══ DATA SECTION ══

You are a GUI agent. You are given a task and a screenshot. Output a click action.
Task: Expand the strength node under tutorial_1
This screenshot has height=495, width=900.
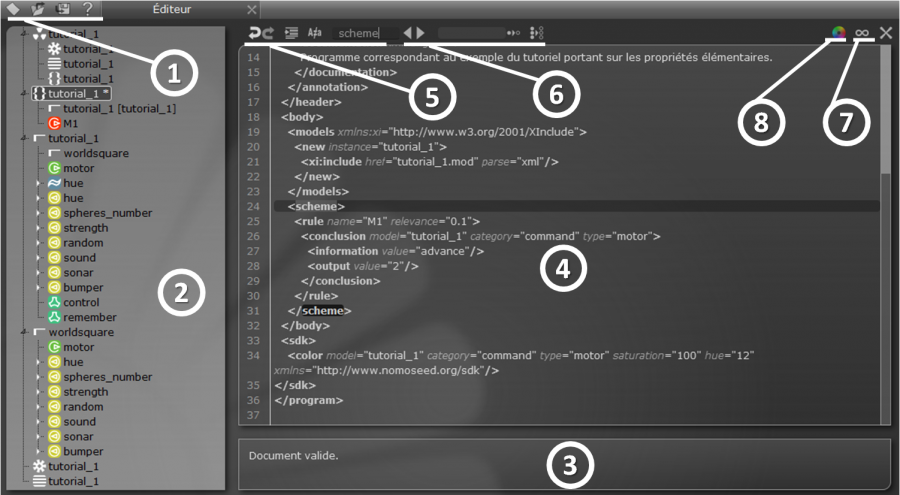38,228
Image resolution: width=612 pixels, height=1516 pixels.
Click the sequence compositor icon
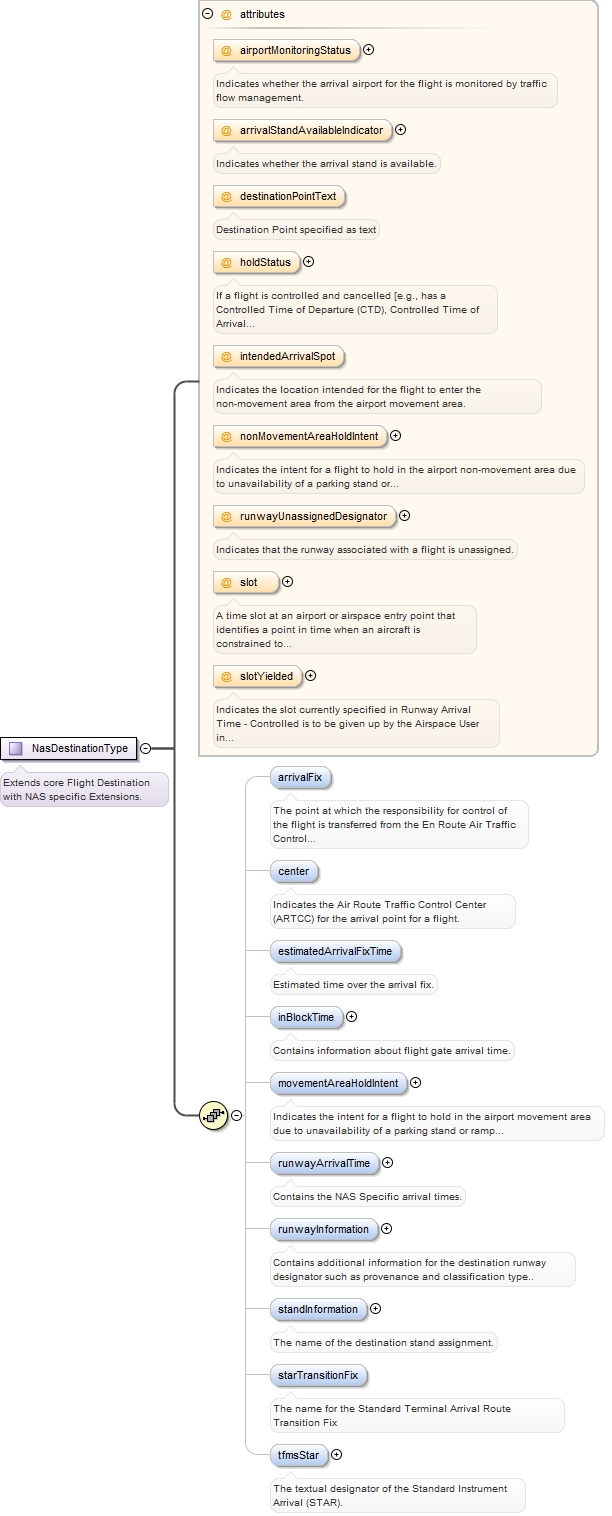[213, 1115]
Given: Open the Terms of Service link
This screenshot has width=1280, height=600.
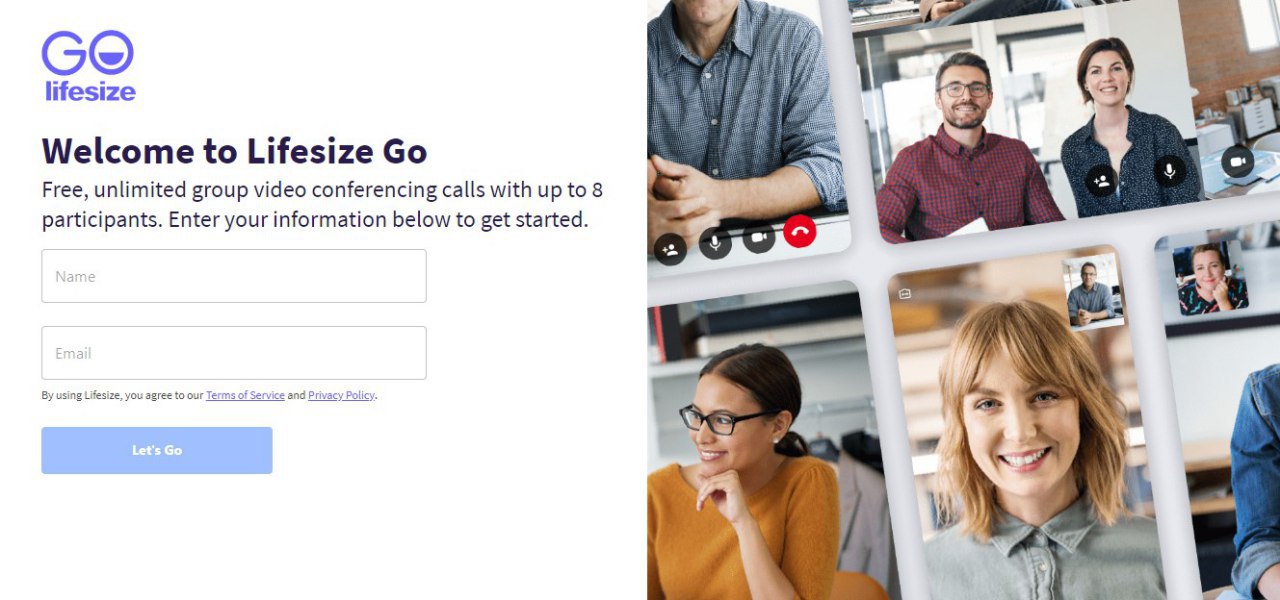Looking at the screenshot, I should point(245,395).
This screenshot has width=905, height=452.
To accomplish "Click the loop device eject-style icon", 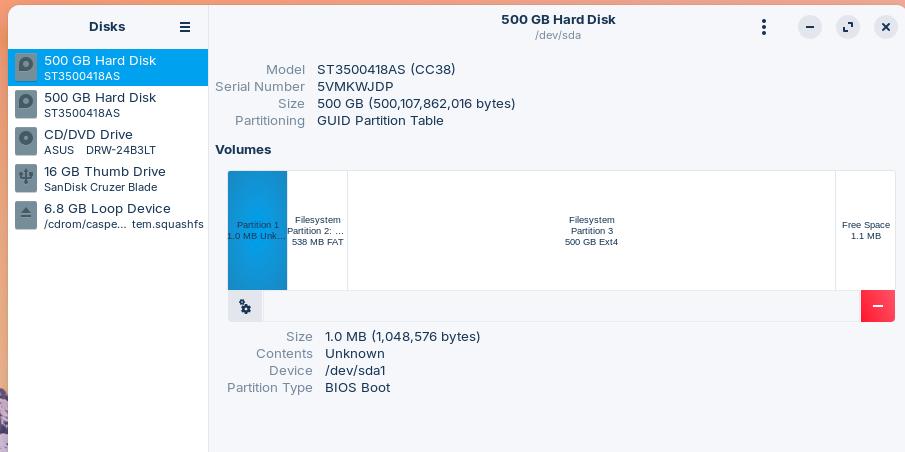I will 26,215.
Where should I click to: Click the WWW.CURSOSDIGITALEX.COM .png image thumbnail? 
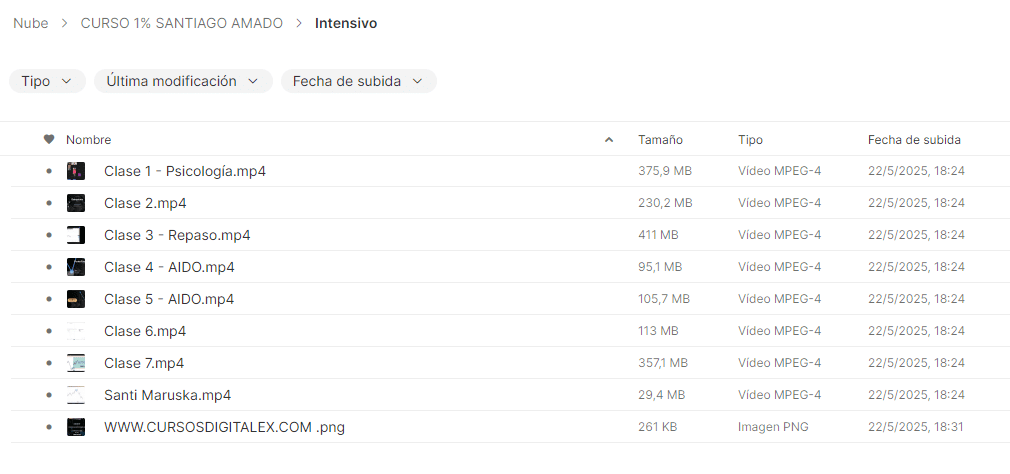pos(76,427)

═══

TRY IT: Only the lines from the one containing "Where should I" through the last line of the entries above, both included, belong in the answer, written out exactly; pictures do not.

RESPONSE BOX:
Where should I click to: Click the WWW.CURSOSDIGITALEX.COM .png image thumbnail? 
pos(76,427)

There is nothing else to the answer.